В то время, когда Балакирев смехом заглушал слёзы, шутками облегчал боль от княжеских пинков и затрещин, кувырканьями и прыганьем разминал ноги, избитые палками, в это время приятель его Егор Михайлович Столетов коротал дни в Нерчинске.
По возвращении из Рогервика в 1725 году Столетов проводил время на свободе, потом служил при дворе цесаревны Елизаветы и постоянно вращался в мире сплетен, интриг и разных козней придворных чинов мелкой стати. С этим миром он издавна обвыкся. Он не обращал внимания на то, что аристократы «гордили» с ним, вообще относились к нему, к каторжнику, весьма презрительно, впрочем, не за то, что он был в каторге (в то время многим была она знакома), но за его низкое происхождение. Столетов не обращал внимания на их презрение, он всё-таки продолжал соваться в кружки князя Белосельского, князя Куракина, князей Долгоруковых и др.; находил себе милостивцев, старался быть им полезным. Человек не без способностей, но тщеславный, самоуверенный, болтливый, он скоро поплатился за то, что вновь отдался интригам и сплетням дворцового мира. В 1731 году по розыску за вины Столетова сослали в Нерчинск. Вины его рассказаны по подлинному делу на страницах «Русской Старины» изд. 1873 года, том VIII, стр. 1—27. Он пострадал вообще за связи и службу кн. Долгоруким, за болтовню неосторожную, за сплетни.

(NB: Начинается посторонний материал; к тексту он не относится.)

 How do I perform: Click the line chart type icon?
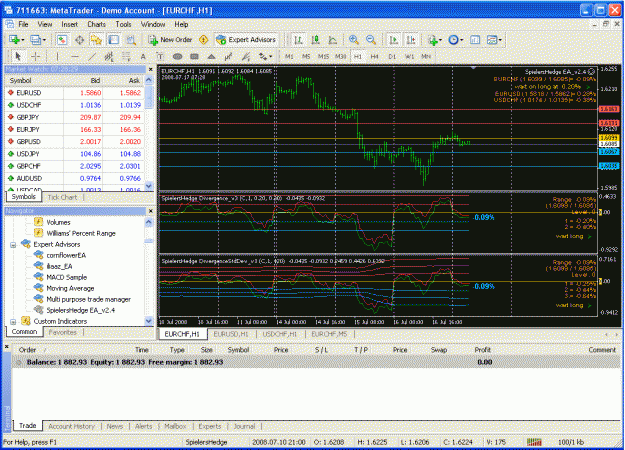coord(332,40)
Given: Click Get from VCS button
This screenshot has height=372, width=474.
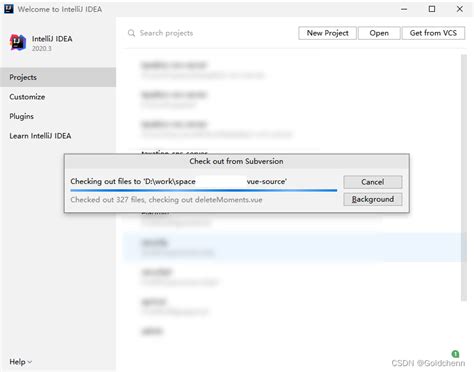Looking at the screenshot, I should coord(433,33).
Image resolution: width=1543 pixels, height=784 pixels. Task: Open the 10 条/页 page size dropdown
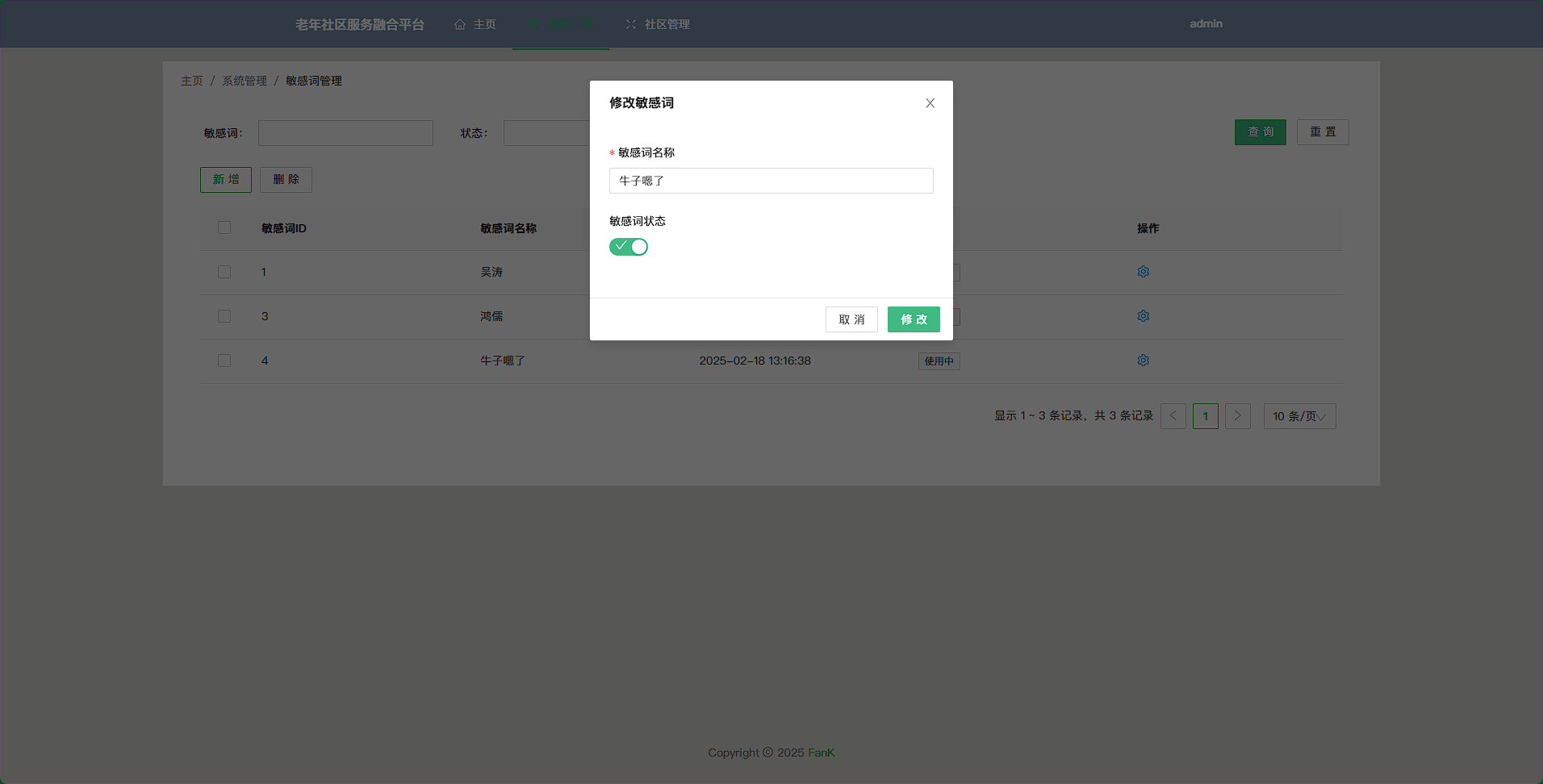(x=1299, y=416)
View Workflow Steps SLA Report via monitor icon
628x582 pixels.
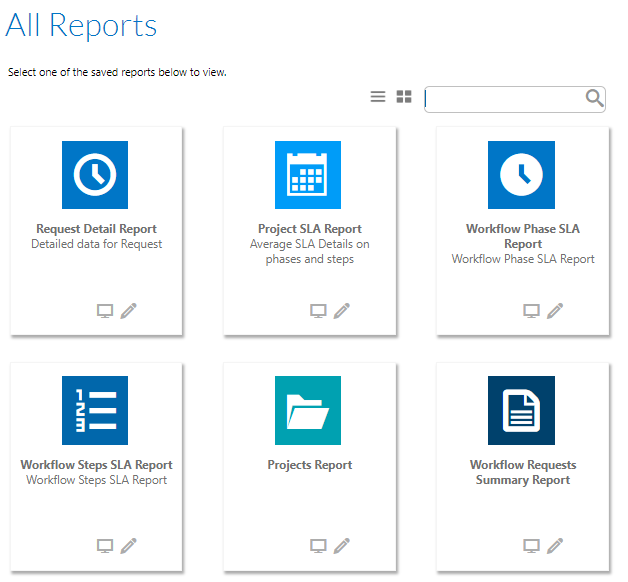(105, 546)

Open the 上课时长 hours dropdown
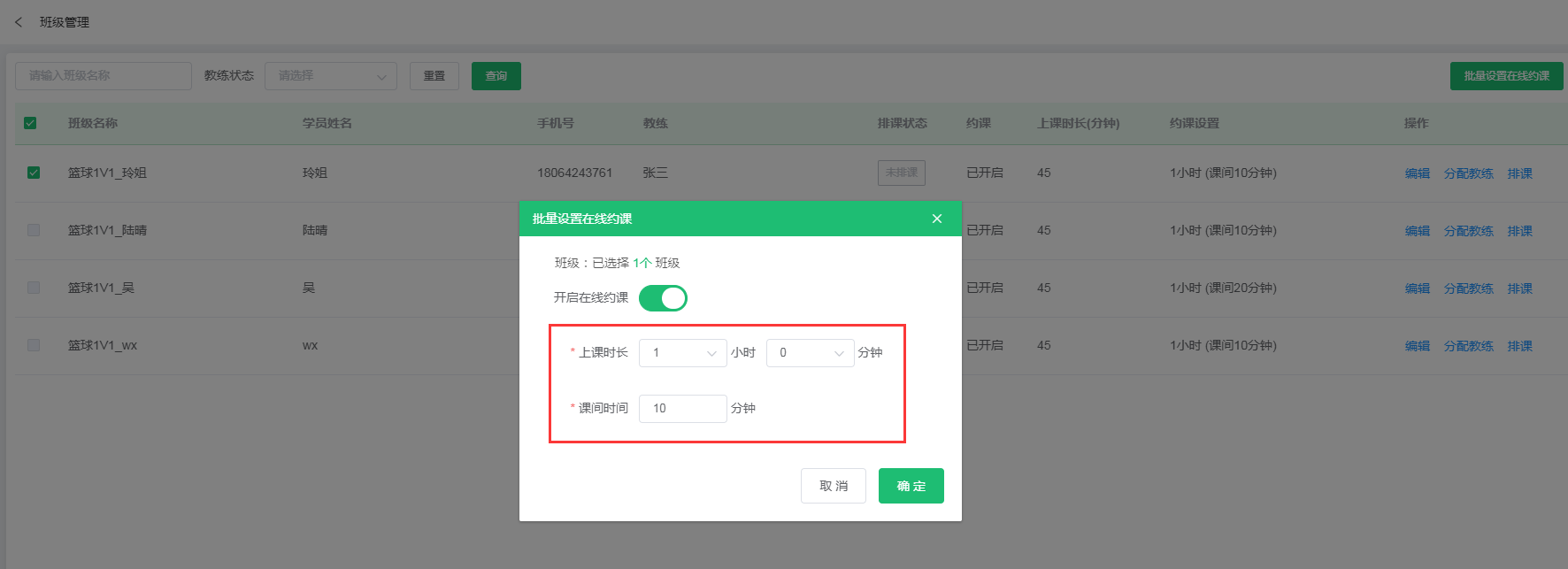(682, 353)
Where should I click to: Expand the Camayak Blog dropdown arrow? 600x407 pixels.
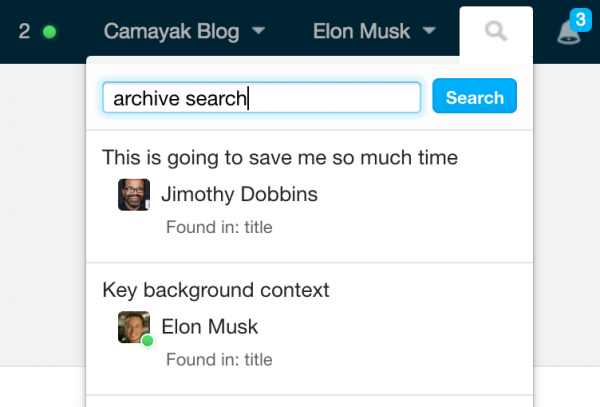click(259, 30)
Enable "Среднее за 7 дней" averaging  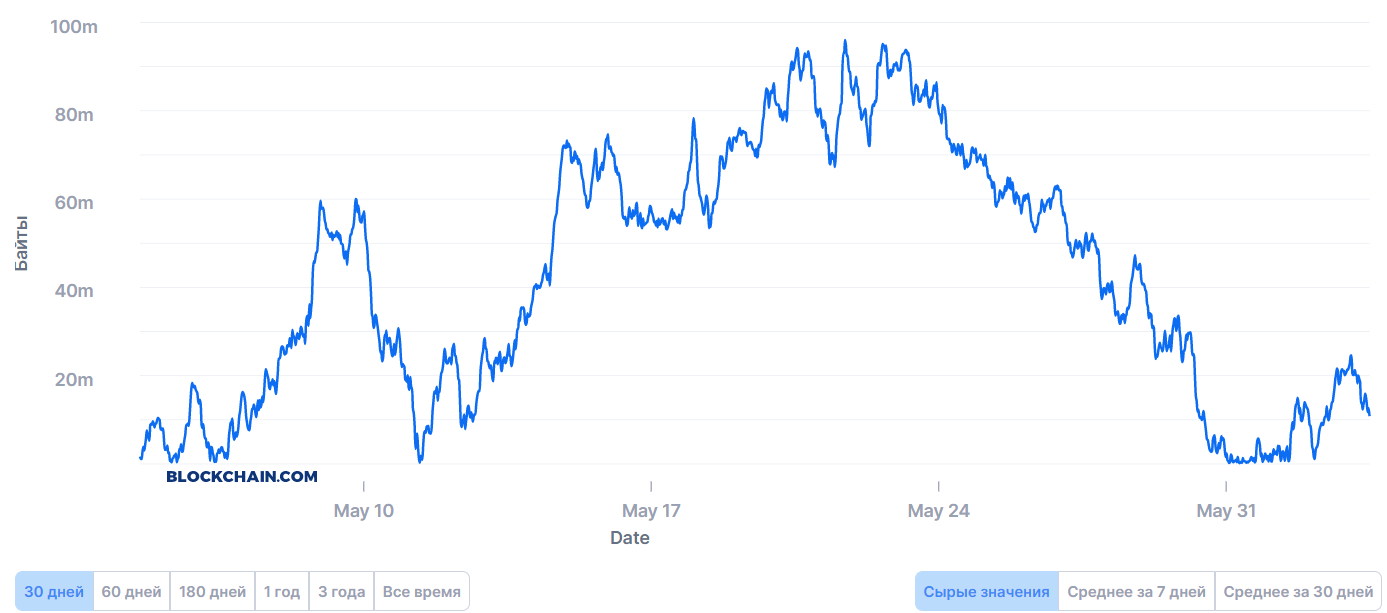(x=1137, y=591)
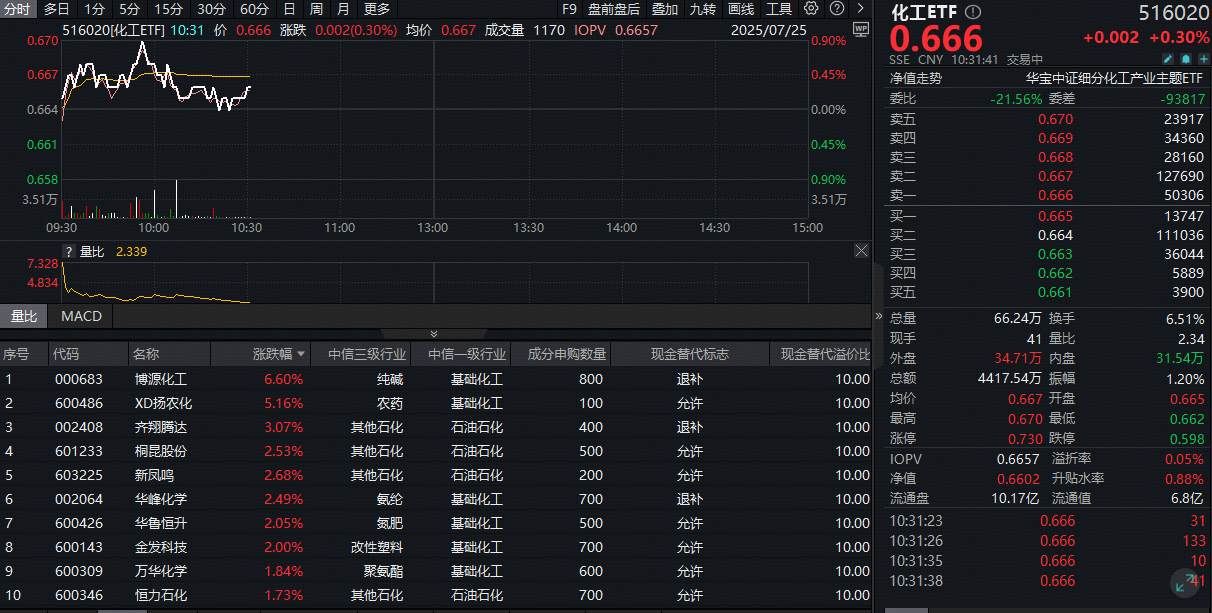Close the 量比 indicator panel

(x=861, y=251)
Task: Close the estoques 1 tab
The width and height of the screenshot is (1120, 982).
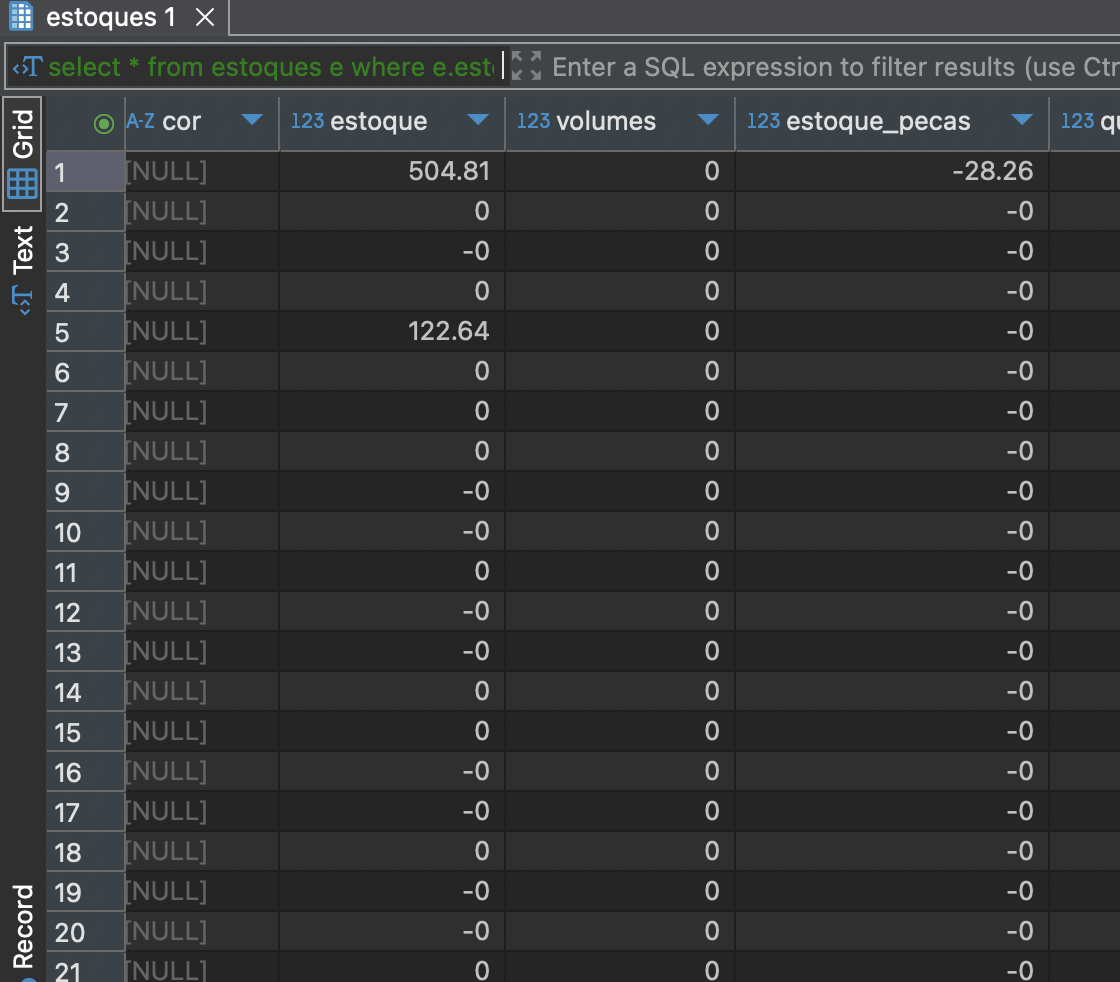Action: pos(204,17)
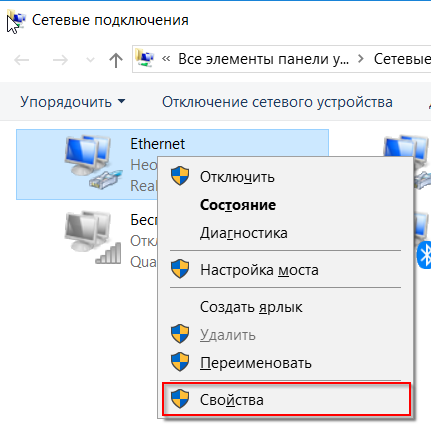This screenshot has width=431, height=437.
Task: Select the Ethernet network adapter icon
Action: (93, 161)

В отдалённом Нерчинске он пользовался свободой, был принят в доме начальника, мог заниматься чем угодно, ходить куда угодно; но бездействие, а главное, жизнь вдали от той сферы, среди которой он взрос, скоро его озлобили и вызвали на ряд опрометчивых поступков. Он стал рассказывать важные тайны дворцового быта, хорошо ему известные. Говорил о царевне и герцогине Мекленбургской Катерине Ивановне и князе Михаиле Белосельском, об императрице Анне Ивановне и герцоге Бироне, высказывал сочувствие к цесаревне Елизавете, заявлял надежды на её восшествие на престол и к довершению же собственного несчастия поссорился с комендантом Нерчинска, своим непосредственным начальником. Результатом всего этого были: донос, суд и пытки в Екатеринбурге и страшный розыск в Петербурге; завязалось толстейшее дело, продолжавшееся более года. Столетов, столь же малодушный в беде, сколь самонадеянный и заносчивый в счастии, оговорил знакомых, приятелей, приплёл к делу родную сестру и зятя, являвших к нему во время ссылки чувства глубокой привязанности; клепал и на себя, то запирался, то приносил повинные не только в противных словах, когда-либо сказанных, но даже в мыслях, какие только зарождались в его голове и служили «к умалению чести её императорского величества» Анны Ивановны.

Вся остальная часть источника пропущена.